Columbia, S.C. – The Columbia Museum of Art hosts a discussion with New York- based artist Henry Mandell about his mural, Tatara Fire, and its connection to the 150th anniversary of the burning of Columbia on Tuesday, February 24, at 7:00 p.m.

“The commission to create Tatara Fire has allowed me to explore the theme of transformation through fire on a grand scale,” says Mandell. “The painting is composed from ancient stories, the history Columbia, and the transformative power of fire. The layered, stretching, and folding of the words and the unique coloring of each individual letter combines into a rich visual metaphor about unleashing energy. Each line is the altered shape of an individual letter of these stories. I transform the words into abstraction, to infuse the mural with the spiritual nature of creating sacred objects from humble materials.”

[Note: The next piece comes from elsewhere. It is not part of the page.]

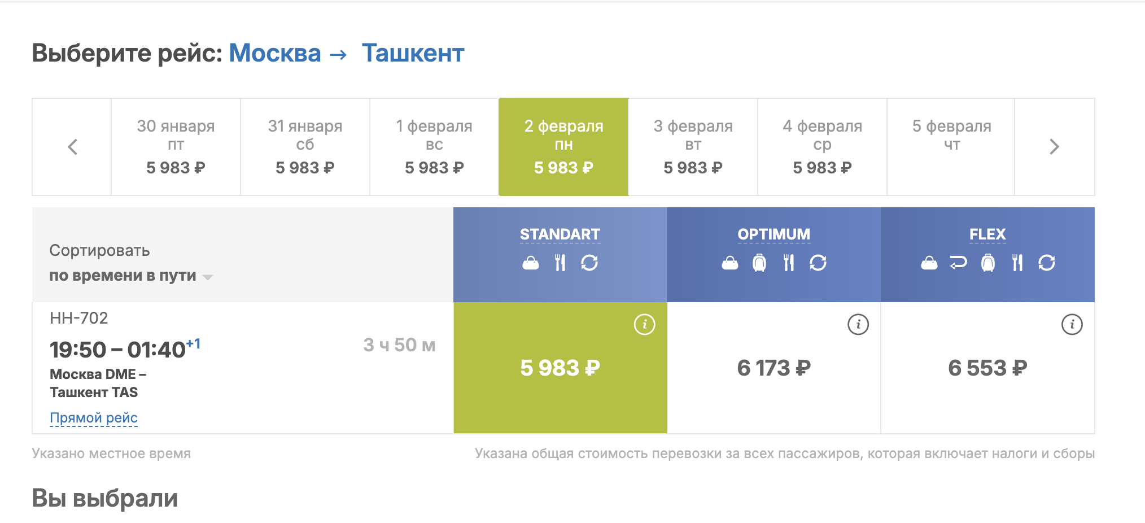Click the FLEX tariff header name
The image size is (1145, 523).
[987, 234]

Mandell was born in New York City and continues to live and work there, making abstract artworks with unusual methods. Paintings and works on paper are composed from text which is transformed into complex patterns from the outlines of all the words. Using stories, raw data, or poetry as a starting point and working by hand with a digital brush, Mandell transforms the shapes of letters into new forms using computers and drawing programs. Once completed, the paintings are printed on canvas with archival inkjet printers.

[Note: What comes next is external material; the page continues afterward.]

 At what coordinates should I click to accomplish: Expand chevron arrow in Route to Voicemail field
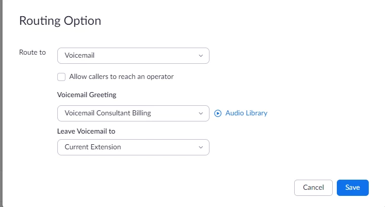tap(201, 56)
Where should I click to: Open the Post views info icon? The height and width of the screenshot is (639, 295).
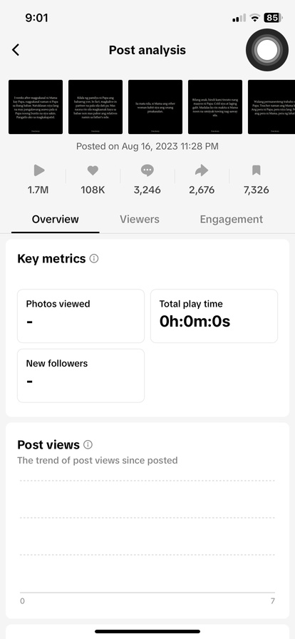click(x=88, y=444)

In 2014, his 11 x 26 foot mural Tatara Fire was installed in the CMA. Commissioned by the museum, Tatara Fire refers to the symbols of transformation through fire. From the forging of ancient Japanese steel in traditional clay tatara kilns to the burning of the city of Columbia at the end of the Civil War, the artwork aims draw viewers into its intricate patterns, perhaps to reflect on how our past informs our present.

The acquisition of the mural was made possible by a generous gift from the CMA’s young professionals membership affiliate group, the Contemporaries. The mural is the first digital painting to enter the CMA collection. Tatara Fire is now on view in CMA’s second-floor atrium.

In addition to his fine art practice, Mr. Mandell is also project manager for the estate of Mark Rothko, working there to create digital archives of Rothko’s work and historical records, as well as overseeing all reproductions of the artist’s work and management of licensing. Mr. Mandell received a BFA in Fine Art from Ithaca College and has studied at Parsons School of Design and The School of Visual Arts in New York.

This lecture is sponsored by the CMA’s Contemporaries and by The Palladium Society of Historic Columbia.

Happy hour begins at 6:00 p.m. Lecture begins at 7:00 p.m. Cash bar. $10 / $8 for members / $5 for students. Free for Contemporaries and Palladium members. Please RSVP by February 23.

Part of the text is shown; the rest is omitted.